### Prompt:
Tally the lines below that contain the word "agent", then give the tally alone.

(Dataset entries)
□ □ □ □ □ □ □

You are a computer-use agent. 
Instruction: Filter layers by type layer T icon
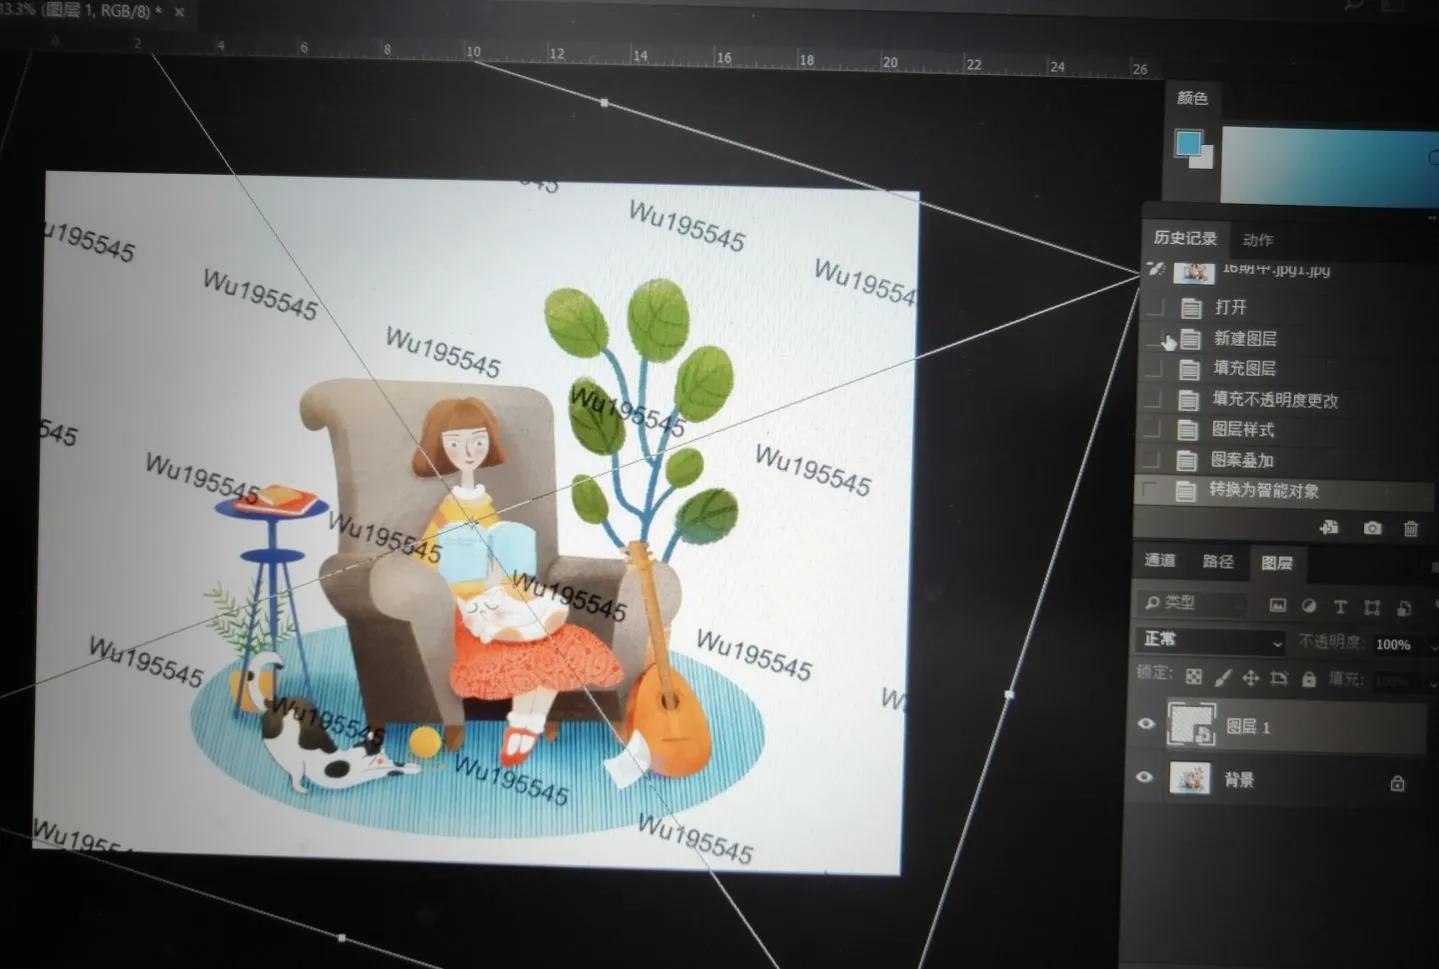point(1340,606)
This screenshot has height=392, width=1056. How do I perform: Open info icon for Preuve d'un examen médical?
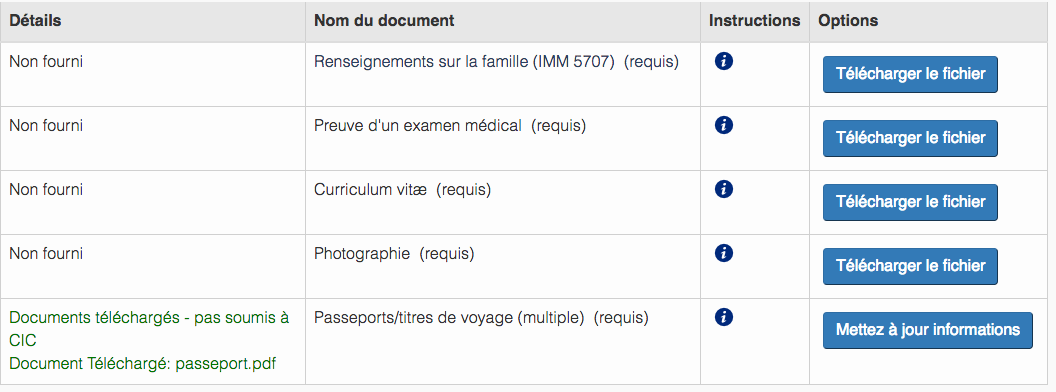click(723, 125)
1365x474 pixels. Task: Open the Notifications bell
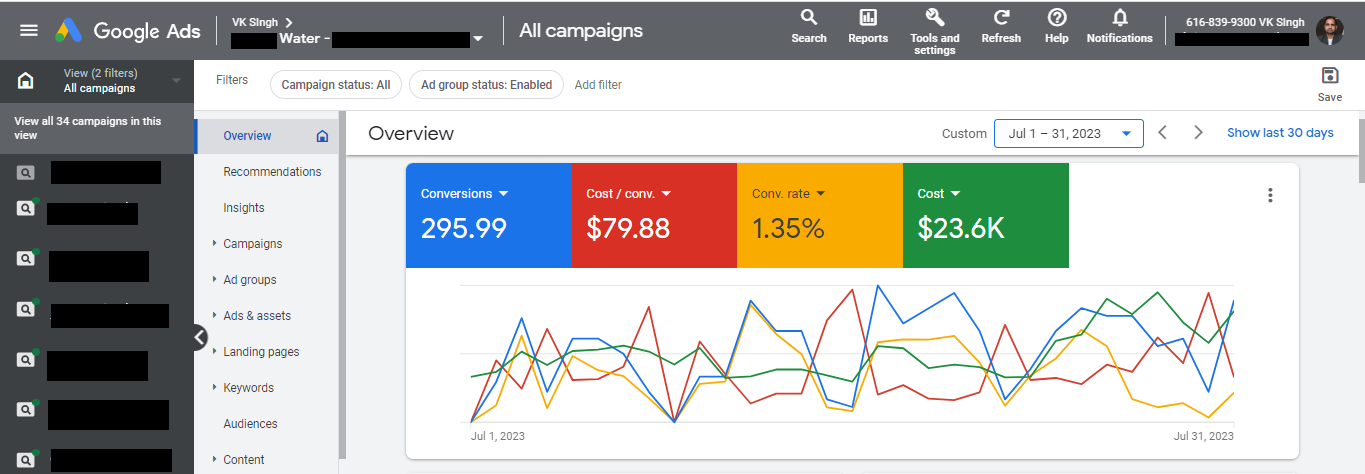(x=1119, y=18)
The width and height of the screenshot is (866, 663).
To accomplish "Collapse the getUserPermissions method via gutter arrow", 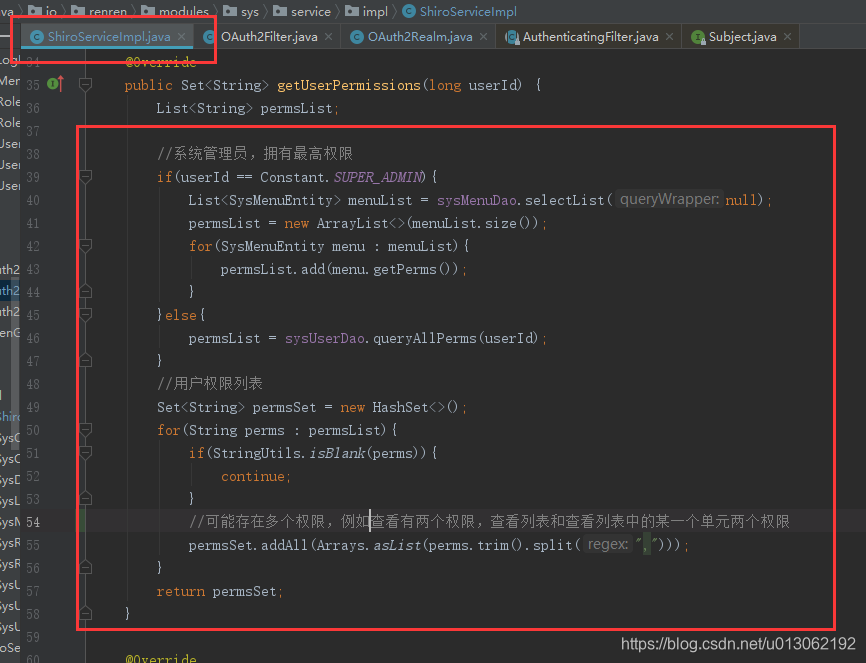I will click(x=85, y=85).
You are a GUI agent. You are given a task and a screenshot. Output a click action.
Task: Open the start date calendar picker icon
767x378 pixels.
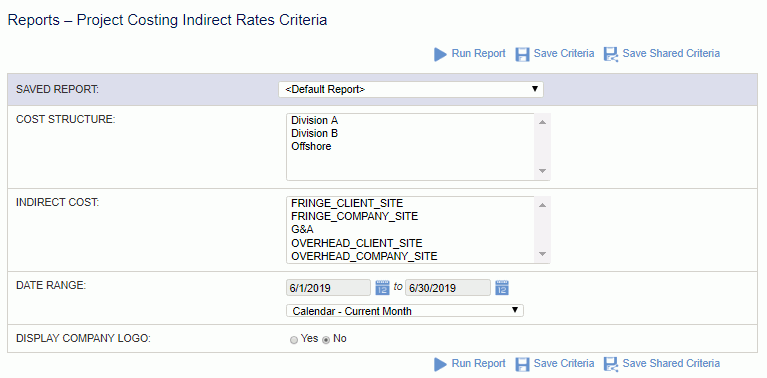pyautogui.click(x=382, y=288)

□ □ □ □ □ □ □

### Result of this exercise:
2